# Problem to solve
Scan the entries for lines containing the string "navigation". Reply with how many there are, and nothing else.

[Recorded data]
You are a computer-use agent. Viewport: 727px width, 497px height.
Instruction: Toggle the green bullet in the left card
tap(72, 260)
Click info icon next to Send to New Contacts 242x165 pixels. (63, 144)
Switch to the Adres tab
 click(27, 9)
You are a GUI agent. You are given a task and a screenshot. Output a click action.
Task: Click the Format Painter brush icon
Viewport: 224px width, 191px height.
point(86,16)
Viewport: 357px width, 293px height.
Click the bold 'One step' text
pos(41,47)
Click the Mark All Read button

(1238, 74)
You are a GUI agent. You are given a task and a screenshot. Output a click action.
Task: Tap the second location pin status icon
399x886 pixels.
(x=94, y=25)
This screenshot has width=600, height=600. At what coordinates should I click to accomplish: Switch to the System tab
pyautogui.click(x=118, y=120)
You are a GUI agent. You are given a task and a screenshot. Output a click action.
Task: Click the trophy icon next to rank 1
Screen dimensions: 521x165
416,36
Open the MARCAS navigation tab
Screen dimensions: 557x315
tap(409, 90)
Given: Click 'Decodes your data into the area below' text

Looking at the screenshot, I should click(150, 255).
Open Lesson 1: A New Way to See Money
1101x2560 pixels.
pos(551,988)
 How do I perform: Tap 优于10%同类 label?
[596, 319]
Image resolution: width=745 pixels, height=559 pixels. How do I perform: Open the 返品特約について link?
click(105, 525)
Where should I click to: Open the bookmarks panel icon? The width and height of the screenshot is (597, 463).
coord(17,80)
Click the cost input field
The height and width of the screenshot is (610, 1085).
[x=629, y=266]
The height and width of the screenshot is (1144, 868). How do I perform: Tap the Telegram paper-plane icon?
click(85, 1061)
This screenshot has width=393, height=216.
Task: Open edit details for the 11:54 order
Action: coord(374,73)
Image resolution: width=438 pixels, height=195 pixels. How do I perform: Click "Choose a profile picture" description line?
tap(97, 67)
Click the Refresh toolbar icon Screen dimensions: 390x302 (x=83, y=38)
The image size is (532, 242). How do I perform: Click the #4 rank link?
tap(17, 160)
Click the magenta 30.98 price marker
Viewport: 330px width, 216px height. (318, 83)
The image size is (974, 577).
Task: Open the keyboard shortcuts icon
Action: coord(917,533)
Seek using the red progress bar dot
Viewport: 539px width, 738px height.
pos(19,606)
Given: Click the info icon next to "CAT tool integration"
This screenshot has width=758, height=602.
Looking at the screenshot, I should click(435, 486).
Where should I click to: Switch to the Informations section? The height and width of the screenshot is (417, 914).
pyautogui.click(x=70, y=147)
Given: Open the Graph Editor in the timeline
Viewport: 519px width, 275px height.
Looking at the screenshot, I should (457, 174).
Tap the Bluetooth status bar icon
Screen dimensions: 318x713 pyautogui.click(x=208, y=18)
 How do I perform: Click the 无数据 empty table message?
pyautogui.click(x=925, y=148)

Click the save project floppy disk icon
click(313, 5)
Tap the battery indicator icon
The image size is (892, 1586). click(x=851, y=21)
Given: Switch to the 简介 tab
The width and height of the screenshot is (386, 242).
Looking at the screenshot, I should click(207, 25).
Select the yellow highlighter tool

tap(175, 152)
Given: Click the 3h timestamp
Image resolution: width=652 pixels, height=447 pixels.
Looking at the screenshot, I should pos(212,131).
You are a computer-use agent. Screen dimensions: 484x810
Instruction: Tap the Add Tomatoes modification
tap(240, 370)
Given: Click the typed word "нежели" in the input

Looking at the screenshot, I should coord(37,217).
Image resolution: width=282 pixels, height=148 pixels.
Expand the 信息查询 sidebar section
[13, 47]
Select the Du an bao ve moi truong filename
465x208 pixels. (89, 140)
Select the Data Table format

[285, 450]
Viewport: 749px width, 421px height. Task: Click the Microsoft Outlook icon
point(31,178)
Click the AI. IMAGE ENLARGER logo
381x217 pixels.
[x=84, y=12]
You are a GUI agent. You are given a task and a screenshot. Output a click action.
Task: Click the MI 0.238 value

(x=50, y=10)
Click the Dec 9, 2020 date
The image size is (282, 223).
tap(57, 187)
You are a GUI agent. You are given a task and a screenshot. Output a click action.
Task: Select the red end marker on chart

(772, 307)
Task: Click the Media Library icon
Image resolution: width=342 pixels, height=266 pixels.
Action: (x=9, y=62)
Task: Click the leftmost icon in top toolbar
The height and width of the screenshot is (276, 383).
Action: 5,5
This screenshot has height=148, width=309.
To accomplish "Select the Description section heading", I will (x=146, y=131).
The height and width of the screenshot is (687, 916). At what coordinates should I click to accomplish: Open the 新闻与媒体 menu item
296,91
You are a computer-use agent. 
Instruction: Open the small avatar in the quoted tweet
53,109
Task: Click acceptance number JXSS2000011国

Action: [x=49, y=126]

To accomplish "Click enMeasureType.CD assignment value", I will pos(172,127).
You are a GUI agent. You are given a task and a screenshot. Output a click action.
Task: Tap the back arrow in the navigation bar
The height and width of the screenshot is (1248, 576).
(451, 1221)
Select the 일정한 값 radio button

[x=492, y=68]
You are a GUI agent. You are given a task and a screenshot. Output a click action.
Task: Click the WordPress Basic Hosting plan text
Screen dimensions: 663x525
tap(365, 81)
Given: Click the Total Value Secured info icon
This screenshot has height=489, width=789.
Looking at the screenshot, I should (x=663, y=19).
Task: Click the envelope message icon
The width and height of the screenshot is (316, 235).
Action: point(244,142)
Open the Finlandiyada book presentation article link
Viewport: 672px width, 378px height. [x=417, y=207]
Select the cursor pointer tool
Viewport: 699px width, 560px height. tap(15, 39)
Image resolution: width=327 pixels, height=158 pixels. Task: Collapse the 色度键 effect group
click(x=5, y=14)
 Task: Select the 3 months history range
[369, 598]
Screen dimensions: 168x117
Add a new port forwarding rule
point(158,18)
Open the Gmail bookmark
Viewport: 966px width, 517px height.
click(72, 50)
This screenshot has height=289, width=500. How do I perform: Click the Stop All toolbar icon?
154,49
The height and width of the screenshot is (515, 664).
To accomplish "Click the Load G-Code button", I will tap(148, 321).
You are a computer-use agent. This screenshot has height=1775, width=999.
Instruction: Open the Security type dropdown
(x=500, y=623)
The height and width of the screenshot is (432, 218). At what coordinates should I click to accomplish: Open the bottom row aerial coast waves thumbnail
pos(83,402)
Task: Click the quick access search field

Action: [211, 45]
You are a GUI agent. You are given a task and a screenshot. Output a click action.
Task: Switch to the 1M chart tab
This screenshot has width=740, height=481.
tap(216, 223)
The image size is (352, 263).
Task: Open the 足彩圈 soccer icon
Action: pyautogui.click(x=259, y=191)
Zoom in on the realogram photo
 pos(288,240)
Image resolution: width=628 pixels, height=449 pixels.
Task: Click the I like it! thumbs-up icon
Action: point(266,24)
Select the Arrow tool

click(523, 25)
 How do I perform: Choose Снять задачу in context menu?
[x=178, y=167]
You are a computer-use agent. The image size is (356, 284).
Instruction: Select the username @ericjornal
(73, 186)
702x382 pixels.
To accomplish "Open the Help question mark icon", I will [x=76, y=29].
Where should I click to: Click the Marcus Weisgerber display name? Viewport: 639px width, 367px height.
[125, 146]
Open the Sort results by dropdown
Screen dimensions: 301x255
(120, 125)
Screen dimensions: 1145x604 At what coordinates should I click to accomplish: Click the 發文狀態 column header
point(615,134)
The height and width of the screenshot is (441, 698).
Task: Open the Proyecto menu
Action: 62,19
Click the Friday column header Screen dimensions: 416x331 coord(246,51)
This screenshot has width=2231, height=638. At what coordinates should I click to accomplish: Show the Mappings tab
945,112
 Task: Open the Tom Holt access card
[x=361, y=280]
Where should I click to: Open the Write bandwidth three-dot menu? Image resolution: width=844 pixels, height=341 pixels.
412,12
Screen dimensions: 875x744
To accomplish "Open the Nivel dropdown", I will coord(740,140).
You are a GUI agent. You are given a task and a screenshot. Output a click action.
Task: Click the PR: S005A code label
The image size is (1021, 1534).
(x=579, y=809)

# Response area
2